▽
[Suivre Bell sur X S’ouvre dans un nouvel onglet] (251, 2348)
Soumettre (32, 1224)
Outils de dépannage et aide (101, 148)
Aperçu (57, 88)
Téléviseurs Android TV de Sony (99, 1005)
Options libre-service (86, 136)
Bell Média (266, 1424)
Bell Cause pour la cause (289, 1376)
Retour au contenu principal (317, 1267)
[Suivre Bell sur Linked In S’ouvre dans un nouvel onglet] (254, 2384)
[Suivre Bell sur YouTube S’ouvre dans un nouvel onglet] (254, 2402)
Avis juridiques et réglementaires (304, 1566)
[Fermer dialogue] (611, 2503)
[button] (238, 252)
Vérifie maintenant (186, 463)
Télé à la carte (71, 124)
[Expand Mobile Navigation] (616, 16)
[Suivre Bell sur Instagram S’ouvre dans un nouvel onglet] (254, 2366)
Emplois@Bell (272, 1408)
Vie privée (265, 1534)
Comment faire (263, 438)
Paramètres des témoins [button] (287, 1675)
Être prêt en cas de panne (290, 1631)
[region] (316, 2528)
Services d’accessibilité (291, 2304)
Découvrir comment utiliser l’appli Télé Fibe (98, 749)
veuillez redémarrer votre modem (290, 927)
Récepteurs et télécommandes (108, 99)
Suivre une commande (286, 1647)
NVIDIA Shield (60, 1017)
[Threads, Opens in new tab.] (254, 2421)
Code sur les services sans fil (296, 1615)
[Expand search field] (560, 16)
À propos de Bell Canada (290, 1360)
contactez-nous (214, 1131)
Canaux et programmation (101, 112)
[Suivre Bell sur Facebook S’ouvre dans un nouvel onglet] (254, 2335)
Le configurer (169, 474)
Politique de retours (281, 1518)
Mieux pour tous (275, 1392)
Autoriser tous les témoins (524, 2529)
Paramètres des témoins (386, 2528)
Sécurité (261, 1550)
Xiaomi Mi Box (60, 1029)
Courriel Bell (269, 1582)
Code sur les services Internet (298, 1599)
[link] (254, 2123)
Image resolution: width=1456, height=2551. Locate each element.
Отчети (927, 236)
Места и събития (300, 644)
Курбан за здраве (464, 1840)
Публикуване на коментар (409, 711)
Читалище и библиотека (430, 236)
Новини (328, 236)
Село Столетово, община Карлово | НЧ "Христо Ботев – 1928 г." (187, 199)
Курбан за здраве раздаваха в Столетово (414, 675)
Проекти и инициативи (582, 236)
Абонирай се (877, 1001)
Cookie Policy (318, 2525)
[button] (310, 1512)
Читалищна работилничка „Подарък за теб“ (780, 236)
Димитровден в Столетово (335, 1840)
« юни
△
EXERCISE AIM. Extract every record. Keep wording exact.

EXERCISE RESULT.
[Suivre Bell sur X S’ouvre dans un nouvel onglet] (251, 2348)
Soumettre (32, 1224)
Outils de dépannage et aide (101, 148)
Aperçu (57, 88)
Téléviseurs Android TV de Sony (99, 1005)
Options libre-service (86, 136)
Bell Média (266, 1424)
Bell Cause pour la cause (289, 1376)
Retour au contenu principal (317, 1267)
[Suivre Bell sur Linked In S’ouvre dans un nouvel onglet] (254, 2384)
[Suivre Bell sur YouTube S’ouvre dans un nouvel onglet] (254, 2402)
Avis juridiques et réglementaires (304, 1566)
[Fermer dialogue] (611, 2503)
[button] (238, 252)
Vérifie maintenant (186, 463)
Télé à la carte (71, 124)
[Expand Mobile Navigation] (616, 16)
[Suivre Bell sur Instagram S’ouvre dans un nouvel onglet] (254, 2366)
Emplois@Bell (272, 1408)
Vie privée (265, 1534)
Comment faire (263, 438)
Paramètres des témoins [button] (287, 1675)
Être prêt en cas de panne (290, 1631)
[region] (316, 2528)
Services d’accessibilité (291, 2304)
Découvrir comment utiliser l’appli Télé Fibe (98, 749)
veuillez redémarrer votre modem (290, 927)
Récepteurs et télécommandes (108, 99)
Suivre une commande (286, 1647)
NVIDIA Shield (60, 1017)
[Threads, Opens in new tab.] (254, 2421)
Code sur les services sans fil (296, 1615)
[Expand search field] (560, 16)
À propos de Bell Canada (290, 1360)
contactez-nous (214, 1131)
Canaux et programmation (101, 112)
[Suivre Bell sur Facebook S’ouvre dans un nouvel onglet] (254, 2335)
Le configurer (169, 474)
Politique de retours (281, 1518)
Mieux pour tous (275, 1392)
Autoriser tous les témoins (524, 2529)
Paramètres des témoins (386, 2528)
Sécurité (261, 1550)
Xiaomi Mi Box (60, 1029)
Courriel Bell (269, 1582)
Code sur les services Internet (298, 1599)
[link] (254, 2123)
Image resolution: width=1456, height=2551. Locate each element.
Отчети (927, 236)
Места и събития (300, 644)
Курбан за здраве (464, 1840)
Публикуване на коментар (409, 711)
Читалище и библиотека (430, 236)
Новини (328, 236)
Село Столетово, община Карлово | НЧ "Христо Ботев – 1928 г." (187, 199)
Курбан за здраве раздаваха в Столетово (414, 675)
Проекти и инициативи (582, 236)
Абонирай се (877, 1001)
Cookie Policy (318, 2525)
[button] (310, 1512)
Читалищна работилничка „Подарък за теб“ (780, 236)
Димитровден в Столетово (335, 1840)
« юни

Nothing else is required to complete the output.